• **YOUR ASSIGNMENT**: Go through the entries one line at a time, and gather every line that has the word "radio".

WORKING DATA below:

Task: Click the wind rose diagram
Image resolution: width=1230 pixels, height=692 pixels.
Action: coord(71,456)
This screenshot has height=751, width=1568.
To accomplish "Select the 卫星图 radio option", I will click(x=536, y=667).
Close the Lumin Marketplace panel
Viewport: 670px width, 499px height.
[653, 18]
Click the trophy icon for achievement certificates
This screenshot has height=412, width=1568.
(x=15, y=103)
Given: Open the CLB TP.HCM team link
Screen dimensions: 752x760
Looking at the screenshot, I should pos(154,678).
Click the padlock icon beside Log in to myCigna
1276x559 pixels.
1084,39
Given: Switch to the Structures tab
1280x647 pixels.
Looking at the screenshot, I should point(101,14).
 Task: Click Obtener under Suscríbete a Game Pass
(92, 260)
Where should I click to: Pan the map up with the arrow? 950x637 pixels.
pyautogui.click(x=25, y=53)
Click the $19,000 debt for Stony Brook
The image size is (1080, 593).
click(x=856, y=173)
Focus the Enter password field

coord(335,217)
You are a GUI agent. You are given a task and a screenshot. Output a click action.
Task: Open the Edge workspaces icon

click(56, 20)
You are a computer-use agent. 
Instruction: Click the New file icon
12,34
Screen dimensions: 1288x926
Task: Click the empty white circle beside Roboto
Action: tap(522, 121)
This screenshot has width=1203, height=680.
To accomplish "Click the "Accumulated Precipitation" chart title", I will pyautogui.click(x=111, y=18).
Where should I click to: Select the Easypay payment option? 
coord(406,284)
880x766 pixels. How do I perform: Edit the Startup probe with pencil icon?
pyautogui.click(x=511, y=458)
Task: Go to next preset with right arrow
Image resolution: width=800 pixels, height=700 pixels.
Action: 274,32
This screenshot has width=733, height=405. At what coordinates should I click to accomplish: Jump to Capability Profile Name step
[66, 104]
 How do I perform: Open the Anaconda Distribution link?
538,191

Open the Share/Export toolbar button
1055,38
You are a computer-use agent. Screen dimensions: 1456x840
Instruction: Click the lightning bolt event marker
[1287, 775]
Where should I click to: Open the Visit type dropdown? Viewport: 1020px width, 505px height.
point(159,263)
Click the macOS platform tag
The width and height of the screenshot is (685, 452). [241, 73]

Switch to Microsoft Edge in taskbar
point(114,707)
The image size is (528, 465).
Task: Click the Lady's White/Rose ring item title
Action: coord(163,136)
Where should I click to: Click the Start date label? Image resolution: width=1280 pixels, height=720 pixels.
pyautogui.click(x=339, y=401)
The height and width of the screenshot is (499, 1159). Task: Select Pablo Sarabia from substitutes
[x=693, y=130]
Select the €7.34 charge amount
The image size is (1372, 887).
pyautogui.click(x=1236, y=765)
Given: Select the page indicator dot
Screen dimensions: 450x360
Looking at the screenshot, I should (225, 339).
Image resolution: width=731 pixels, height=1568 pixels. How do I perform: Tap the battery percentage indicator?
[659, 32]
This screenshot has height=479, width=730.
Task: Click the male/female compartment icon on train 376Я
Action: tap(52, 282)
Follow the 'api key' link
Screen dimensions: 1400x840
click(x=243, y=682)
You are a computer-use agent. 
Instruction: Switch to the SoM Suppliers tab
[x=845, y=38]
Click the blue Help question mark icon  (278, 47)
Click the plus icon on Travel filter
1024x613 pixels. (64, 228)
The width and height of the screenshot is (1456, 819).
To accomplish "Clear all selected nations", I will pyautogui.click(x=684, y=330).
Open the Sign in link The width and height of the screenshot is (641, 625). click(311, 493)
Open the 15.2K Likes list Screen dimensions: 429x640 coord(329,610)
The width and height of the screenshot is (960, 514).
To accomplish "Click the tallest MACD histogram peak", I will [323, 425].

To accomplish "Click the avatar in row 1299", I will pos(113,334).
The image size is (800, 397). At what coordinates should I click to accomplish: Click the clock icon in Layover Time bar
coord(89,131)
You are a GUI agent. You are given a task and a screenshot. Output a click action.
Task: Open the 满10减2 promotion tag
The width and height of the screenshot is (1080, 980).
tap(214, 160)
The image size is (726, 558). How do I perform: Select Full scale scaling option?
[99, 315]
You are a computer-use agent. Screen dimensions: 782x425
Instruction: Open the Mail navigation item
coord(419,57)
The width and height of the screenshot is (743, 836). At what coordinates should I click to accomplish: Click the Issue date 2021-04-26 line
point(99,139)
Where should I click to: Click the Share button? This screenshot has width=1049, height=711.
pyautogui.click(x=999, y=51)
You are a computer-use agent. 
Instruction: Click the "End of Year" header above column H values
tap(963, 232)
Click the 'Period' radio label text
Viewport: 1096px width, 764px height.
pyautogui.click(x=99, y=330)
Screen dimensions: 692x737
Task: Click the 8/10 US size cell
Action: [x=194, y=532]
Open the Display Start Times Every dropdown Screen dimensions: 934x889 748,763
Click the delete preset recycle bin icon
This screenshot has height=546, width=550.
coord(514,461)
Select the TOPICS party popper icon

End of WORKING DATA.

• **FINISHED TASK**:
To accomplish "Select the 卫星图 radio option", I will click(x=536, y=667).
Click the 'Period' radio label text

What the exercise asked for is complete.